__CONSIGNE 1__.
Les affirmations suivantes concordent-elles avec le compte rendu du colloque sur la violence ? (a) Le colloque a réuni cent cinquante personnes. (b) Le colloque a duré trois heures. (c) Selon Christophe Dejours, la sublimation ne permet pas de dompter la pulsion sexuelle. Répondez par oui ou par non à chacune en citant textuellement les mots décisifs du compte rendu.
__CONSIGNE 2__.
Dans le compte rendu du colloque sur la violence, relevez toutes les voies par lesquelles se transmet « la culture de la haine », qu’elles soient classiques ou nouvelles.
__CONSIGNE 3__.
Poursuivez le compte rendu du colloque sur la violence en reprenant juste après sa dernière phrase.
#### TEXTE FOURNI
Vendredi 31 janvier s’est tenu le colloque répondant au titre de « Se libérer de la violence », réunissant Maître Cognard et les Professeurs Crépon et Dejours, que je remercie à nouveau vivement de leur présence. Cent cinquante personnes étaient là, qui firent preuve d’une attention soutenue – appréciée et saluée par les trois conférenciers – tout au long des cinq heures de cet évènement, dont l’objectif était de promouvoir une philosophie originale de la non-violence en donnant la parole à trois philosophes, qui s’efforcent de concilier leur refus principiel de la violence avec leur revendication de l’acceptation du conflit. Ce colloque fut placé sous l’éclairage de quatre propositions de la philosophe Simone Weil, qui sut, toute sa vie, combattre théoriquement et pratiquement plusieurs manifestations sociales et politiques de la « barbarie » humaine.
Après avoir conceptualisé, en introduction, la notion de violence en la distinguant de celles d’insulte et d’agressivité, Christophe Dejours s’est concentré sur l’étude des deux sources, chez l’individu, de la disposition à la violence : celle, bien connue en psychanalyse, de la pulsion sexuelle, amorale et anti-sociale, ainsi que de l’inconscient sexuel refoulé, et, celle, moins connue du grand public, émanant de son expérience clinique et de sa recherche métapsychologique (cf. son audacieuse « troisième topique »), de « l’inconscient amential », inconscient non refoulé, formé sous les coups de la violence parentale. Il a défendu l’idée que s’il est possible de « dompter » la pulsion sexuelle par la voie de la sublimation, grâce à l’éducation familiale, à la cure analytique ou au « travail vivant », il reste plus difficile d’endiguer et de réduire le potentiel de violence présent dans l’inconscient amential par ces seuls moyens, même psychanalytiques, et que le recours à des « techniques du corps », pour reprendre l’expression de Mauss, comme celles proposées par l’aikido, pouvait être d’un secours précieux. L’anthropologie de la sublimation, à laquelle oeuvre Christophe Dejours, implique qu’on ne puisse conjurer la violence sociale qu’à condition de lutter contre les dégâts du néo-libéralisme et de réformer la politique du sport.
Partant du constat de l’actuelle « banalisation de la violence », Marc Crépon en a d’abord pointé les vecteurs et les effets. La transmission de « la culture de la haine » n’emprunte plus seulement les voies classiques des familles, des communautés ou des nations, mais celles neuves et terriblement puissantes d’internet et des réseaux sociaux : règne de l’immédiateté, outrances verbales, spectacularisation des excès, engendrent une « incorporation de la violence » ; devenue un mode d’existence et d’expression, la violence passe inaperçue, si bien que nous assistons à une « déréalisation du mal ». Refusant tout fatalisme, Marc Crépon a ensuite indiqué quelques moyens destinés à servir le principe de « la responsabilité de l’attention, du soin et du secours qu’exigent de partout et pour tous la vulnérabilité et la mortalité d’autrui ». La « désincorporation » de la violence implique à la fois une politique répressive à l’égard de l’anomie des réseaux véhiculant cette « culture mortifère », ainsi qu’une « éducation critique » à déconstruire les discours et les images promouvant la violence. Quant à la lutte contre la déréalisation du mal, elle nécessite une éducation à une juste empathie, mobilisant chez tous la capacité à se rendre sensible, grâce à la culture d’une imagination anticipatrice, aux effets désocialisants et réifiants de la violence chez tout sujet.
########
#### MATÉRIEL EXTRAIT
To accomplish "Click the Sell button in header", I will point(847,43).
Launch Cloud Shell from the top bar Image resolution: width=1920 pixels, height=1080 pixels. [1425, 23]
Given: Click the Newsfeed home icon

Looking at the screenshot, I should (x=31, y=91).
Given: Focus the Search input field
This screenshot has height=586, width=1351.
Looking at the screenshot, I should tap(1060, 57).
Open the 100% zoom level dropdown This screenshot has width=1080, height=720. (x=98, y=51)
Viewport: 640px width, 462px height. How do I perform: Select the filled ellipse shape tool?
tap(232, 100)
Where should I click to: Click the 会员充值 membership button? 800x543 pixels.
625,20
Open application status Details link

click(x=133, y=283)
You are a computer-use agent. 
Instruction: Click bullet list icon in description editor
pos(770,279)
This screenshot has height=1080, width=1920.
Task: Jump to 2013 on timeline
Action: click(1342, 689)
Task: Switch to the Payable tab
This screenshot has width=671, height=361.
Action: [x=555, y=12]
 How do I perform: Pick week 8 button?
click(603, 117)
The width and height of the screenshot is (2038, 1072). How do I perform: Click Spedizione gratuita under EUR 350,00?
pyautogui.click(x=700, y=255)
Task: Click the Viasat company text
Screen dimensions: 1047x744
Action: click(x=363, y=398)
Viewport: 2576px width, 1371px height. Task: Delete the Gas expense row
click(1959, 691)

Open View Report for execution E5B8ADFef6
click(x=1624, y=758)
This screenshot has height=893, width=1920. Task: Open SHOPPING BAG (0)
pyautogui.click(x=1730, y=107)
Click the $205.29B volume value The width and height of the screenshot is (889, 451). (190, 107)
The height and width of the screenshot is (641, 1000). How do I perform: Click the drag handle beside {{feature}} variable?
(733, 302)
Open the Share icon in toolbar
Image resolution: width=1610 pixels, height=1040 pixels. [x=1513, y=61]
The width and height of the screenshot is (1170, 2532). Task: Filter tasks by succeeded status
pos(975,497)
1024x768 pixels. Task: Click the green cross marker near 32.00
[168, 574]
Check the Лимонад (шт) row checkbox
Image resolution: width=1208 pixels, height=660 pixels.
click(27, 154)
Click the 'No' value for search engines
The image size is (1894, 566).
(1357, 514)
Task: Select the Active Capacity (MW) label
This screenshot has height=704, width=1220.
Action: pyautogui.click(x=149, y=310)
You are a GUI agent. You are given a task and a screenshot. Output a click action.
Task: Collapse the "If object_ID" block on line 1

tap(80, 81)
########
__RÉPONSE RÉDIGÉE 1__.
(a) Oui : « Cent cinquante personnes étaient là ».
(b) Non : « tout au long des cinq heures de cet évènement ».
(c) Non : « s’il est possible de « dompter » la pulsion sexuelle par la voie de la sublimation ».

__RÉPONSE RÉDIGÉE 2__.
Les familles, les communautés, les nations, internet et les réseaux sociaux.

__RÉPONSE RÉDIGÉE 3__.
Porteur d’une parole analogique, d’un optimisme indéfectible assumé et de la conviction que toute justification de la violence est illégitime, Maître Cognard a tout d’abord analysé les causes de la violence, les principales étant, d’une part, l’insécurité ontologique de qui doute de sa propre identité et ne se rassure qu’en s’opposant à tout autre, et, d’autre part, l’acceptation, voire l’apologie sociale, culturelle et politique de la prédation comme modèle de relation aux autres et au monde. Il a ensuite défendu le pouvoir du « conflit créateur », appelant à distinguer avec soin violence et conflit : la première ne peut que défaire le monde, tandis que le second offre une opportunité de réconciliation et de progrès : accepter l’attaque, avec la conscience que l’ennemi n’en est pas un, permet de devenir plus fort, c’est-à-dire moins violent. Enfin, Maître Cognard a présenté des outils pour se libérer de la violence, outils élaborés dans la pratique de l’aikido mais également valables hors du dojo : ne jamais réagir, ne pas mettre de force au contact, ne jamais attaquer les armes ou moyens de l’adversaire, se modérer en se fixant des limites… L’usage répété de ces outils techniques et éthiques offre alors à celui qui devient plus sûr de son identité d’être davantage capable d’empathie et d’harmonie. Pourquoi une révolution pacifique serait-elle donc impossible ?
Finalement, les trois conférenciers purent confronter leurs vues dans un long dialogue, riche en moments pleins de rigueur, de droiture et d’humanité. Lors de ces échanges, furent notamment examinés un différend conceptuel lourd d’enjeux – faut-il ou non considérer l’insulte comme une violence ? – et les relations entre le défaut d’identité et la violence. Le dernier mot fut laissé à Georges Gusdorf : « La force d’âme consiste à parier sur l’humain, à faire confiance à l’homme en soi-même et en autrui. »
Voici les liens permettant d’accéder aux deux vidéos de ce colloque réalisées par Tamsin et Éric Genillier, que je remercie encore ici.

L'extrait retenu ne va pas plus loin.